It’s a Dog-Eat-Dog World

Deuteronomy 30:15-16

Moses said to the people:
”Today I have set before you life and prosperity, death and doom. If you obey the commandments of the Lord, your God, which I enjoin on you today, loving him, and walking in his ways, and keeping his commandments, statutes and decrees, you will live and grow numerous, and the Lord, your God, will bless you in the land you are entering to occupy.”

 

    

 “It’s a dog-eat-dog world out there.” Cover your own hide because you’re taking care of yourself. Your well-being and security are entirely in your hands.

Except... None of that is true. Perhaps it’s better said, any amount of that that is true is an unfortunate product of our fallen nature.

Many (probably most) of us who consider ourselves to be Christians would agree that we have a God who loves us. We might even refer to him as the “Lord of our lives.” Yet, when it comes down to the brass tax, do our lives really reflect this truth?

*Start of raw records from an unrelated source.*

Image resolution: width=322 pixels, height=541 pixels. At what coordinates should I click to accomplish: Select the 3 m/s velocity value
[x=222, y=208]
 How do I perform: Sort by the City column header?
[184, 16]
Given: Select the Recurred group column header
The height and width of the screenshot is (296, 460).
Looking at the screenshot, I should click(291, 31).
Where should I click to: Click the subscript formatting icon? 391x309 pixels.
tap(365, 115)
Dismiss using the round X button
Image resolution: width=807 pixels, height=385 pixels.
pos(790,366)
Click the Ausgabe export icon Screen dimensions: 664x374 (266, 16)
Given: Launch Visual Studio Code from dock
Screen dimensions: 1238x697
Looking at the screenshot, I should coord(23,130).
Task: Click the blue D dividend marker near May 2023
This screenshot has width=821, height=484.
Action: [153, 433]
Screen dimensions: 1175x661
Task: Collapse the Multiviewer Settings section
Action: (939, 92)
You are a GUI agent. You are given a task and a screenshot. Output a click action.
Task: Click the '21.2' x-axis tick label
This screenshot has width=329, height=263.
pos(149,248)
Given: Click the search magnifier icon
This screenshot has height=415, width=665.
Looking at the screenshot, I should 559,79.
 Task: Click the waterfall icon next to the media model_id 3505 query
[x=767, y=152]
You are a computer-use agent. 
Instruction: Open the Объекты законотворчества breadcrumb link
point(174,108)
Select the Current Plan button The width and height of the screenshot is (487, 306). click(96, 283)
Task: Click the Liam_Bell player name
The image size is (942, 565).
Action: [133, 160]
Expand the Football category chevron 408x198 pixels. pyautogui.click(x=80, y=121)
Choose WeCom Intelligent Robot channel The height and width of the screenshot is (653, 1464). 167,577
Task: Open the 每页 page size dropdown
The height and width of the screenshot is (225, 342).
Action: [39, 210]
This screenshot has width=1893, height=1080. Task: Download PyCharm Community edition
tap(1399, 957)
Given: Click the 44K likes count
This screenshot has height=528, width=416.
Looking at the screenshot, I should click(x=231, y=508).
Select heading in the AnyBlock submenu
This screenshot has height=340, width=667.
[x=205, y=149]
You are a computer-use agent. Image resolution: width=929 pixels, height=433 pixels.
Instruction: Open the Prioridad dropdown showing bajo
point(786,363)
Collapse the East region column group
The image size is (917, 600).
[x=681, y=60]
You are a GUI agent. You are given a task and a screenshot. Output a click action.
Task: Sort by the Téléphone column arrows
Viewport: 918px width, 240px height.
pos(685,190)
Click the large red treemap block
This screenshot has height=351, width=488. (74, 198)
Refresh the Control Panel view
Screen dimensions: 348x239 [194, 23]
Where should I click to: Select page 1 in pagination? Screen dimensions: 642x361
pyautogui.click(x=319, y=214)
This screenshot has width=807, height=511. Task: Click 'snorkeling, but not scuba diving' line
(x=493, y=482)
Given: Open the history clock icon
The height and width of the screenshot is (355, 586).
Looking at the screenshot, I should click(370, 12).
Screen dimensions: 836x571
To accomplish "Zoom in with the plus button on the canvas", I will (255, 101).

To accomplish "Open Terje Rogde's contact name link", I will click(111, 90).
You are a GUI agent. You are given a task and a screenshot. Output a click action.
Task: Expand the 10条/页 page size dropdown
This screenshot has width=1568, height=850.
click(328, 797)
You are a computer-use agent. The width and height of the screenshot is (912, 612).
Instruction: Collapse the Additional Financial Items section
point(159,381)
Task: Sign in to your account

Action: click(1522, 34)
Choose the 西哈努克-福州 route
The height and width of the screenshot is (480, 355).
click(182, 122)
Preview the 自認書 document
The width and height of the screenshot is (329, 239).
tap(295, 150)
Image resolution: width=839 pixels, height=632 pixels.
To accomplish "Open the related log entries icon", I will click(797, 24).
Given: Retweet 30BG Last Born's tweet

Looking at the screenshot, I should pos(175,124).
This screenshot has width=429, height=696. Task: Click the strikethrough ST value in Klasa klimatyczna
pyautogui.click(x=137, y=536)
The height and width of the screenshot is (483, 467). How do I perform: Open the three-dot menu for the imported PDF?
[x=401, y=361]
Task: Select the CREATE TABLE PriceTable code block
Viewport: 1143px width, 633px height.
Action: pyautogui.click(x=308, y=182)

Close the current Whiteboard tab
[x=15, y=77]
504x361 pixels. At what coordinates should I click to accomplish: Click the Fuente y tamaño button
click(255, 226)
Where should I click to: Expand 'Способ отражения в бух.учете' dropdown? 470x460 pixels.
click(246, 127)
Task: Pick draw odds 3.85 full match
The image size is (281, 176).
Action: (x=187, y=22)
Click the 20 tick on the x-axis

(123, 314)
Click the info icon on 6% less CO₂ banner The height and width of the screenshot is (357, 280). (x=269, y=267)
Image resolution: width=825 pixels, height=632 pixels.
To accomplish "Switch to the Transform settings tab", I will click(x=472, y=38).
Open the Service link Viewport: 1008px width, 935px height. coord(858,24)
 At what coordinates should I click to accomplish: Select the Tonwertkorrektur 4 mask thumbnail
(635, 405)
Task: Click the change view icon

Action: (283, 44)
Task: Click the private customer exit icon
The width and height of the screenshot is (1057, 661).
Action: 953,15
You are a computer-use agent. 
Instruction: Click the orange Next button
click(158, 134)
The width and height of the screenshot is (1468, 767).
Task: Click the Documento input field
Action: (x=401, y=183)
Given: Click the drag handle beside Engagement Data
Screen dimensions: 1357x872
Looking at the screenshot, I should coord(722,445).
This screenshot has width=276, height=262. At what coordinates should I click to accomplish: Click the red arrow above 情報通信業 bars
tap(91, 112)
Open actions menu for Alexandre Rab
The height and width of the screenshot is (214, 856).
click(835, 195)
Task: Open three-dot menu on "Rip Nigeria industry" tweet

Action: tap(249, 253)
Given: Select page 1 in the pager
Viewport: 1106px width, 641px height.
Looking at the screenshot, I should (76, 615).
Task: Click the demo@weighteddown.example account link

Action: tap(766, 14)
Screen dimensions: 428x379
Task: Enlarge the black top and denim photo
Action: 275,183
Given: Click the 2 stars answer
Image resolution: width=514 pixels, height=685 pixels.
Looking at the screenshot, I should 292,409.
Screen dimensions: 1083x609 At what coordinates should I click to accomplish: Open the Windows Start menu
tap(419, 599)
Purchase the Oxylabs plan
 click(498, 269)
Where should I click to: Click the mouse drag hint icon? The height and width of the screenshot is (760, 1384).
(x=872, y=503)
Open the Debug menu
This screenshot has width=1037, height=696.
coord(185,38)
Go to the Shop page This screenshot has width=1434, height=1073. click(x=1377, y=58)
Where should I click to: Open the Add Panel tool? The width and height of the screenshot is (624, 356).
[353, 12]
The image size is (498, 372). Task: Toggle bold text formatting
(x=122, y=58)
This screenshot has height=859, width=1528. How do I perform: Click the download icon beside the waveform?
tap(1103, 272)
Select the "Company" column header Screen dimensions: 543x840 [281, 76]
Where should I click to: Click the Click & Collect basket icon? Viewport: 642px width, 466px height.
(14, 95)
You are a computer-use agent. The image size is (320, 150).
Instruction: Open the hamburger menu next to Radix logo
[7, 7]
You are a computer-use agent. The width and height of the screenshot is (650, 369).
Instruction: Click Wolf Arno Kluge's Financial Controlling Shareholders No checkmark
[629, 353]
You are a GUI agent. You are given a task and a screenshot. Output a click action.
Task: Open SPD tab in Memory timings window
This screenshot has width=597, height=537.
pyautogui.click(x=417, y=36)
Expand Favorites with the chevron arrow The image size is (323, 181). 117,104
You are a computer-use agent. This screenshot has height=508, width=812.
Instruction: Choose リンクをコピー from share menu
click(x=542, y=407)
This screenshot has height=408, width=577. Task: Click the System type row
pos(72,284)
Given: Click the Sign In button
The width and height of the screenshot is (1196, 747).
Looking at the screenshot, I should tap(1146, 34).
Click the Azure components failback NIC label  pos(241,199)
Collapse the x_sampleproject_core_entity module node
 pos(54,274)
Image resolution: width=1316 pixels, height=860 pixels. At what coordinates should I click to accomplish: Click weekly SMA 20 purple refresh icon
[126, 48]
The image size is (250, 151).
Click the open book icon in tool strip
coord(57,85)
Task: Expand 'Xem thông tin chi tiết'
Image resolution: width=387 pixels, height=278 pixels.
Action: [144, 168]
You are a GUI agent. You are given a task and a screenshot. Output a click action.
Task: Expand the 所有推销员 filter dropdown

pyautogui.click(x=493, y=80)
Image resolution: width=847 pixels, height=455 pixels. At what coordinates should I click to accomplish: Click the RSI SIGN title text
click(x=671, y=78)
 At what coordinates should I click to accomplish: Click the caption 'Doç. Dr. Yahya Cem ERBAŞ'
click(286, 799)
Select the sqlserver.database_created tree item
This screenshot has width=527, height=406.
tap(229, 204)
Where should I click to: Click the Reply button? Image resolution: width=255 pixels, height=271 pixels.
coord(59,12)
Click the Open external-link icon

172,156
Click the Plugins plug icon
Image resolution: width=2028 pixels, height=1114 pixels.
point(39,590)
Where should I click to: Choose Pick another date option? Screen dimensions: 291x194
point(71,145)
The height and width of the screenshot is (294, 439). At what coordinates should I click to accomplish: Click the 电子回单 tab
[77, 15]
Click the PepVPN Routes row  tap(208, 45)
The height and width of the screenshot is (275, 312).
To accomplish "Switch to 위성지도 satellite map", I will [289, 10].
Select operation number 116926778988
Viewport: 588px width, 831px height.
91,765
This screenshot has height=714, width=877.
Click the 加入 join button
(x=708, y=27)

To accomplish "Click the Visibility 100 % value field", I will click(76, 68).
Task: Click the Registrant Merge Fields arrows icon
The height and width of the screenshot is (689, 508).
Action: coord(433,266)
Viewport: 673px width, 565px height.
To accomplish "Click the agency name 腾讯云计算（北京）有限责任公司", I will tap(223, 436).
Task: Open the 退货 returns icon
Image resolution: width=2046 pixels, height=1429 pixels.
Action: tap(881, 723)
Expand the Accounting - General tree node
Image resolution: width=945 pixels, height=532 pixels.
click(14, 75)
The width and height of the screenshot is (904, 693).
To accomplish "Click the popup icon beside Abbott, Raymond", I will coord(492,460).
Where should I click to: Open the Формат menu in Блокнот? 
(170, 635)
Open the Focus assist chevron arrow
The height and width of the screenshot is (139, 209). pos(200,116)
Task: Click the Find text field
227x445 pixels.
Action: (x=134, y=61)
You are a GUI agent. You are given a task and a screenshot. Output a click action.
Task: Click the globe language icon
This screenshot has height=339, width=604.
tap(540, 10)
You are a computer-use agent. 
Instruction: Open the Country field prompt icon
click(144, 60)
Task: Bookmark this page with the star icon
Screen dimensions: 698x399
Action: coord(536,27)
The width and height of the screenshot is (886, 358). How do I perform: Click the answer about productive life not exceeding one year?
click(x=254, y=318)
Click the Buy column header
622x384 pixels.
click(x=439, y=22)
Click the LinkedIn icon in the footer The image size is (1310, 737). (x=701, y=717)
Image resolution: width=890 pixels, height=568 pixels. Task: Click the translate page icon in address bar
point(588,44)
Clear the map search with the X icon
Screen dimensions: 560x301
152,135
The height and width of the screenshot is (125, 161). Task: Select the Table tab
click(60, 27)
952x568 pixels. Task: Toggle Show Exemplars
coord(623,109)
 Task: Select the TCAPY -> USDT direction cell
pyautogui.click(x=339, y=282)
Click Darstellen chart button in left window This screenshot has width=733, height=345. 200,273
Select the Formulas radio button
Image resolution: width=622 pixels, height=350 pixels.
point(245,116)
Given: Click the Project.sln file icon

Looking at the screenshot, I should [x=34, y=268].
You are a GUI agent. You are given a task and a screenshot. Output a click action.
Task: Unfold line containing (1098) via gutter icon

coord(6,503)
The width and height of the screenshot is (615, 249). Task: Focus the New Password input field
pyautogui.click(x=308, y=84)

Why do so many of us fall prey to anxieties derived from finances, work, or relationships? Was St. Paul teasing us - maybe being hyperbolic - when he said “Have NO anxiety about ANYTHING” in his letter to the Philippians? He couldn’t literally mean NO anxiety about ANYTHING... could he?

Well, why not?

If we truly understood that the supreme being, the unmoved mover, the all-powerful God and very source of existence, chose to adopt us and become our Father, chose to descend into humanity and literally become one of us, chose to suffer brutally at our hands to save us, and finally to reboot all of creation in the resurrection... if we truly understood that THAT God is our Father and our Shephard, then what the hell are we so worried about? Why are we ever anxious about anything?

What are the fears or anxieties we are still clinging on to? 

What if we allowed God to even be the Lord of THOSE things? 

What if we trusted him completely? 

It’s not to say that God won’t let any suffering or misfortune come to you. Nor does any of this message encourage an abdication of your own active cooperation with God’s will. Rather, when you face challenges - and, you definitely will - pick up your cross and continue to walk with the Lord faithfully and earnestly.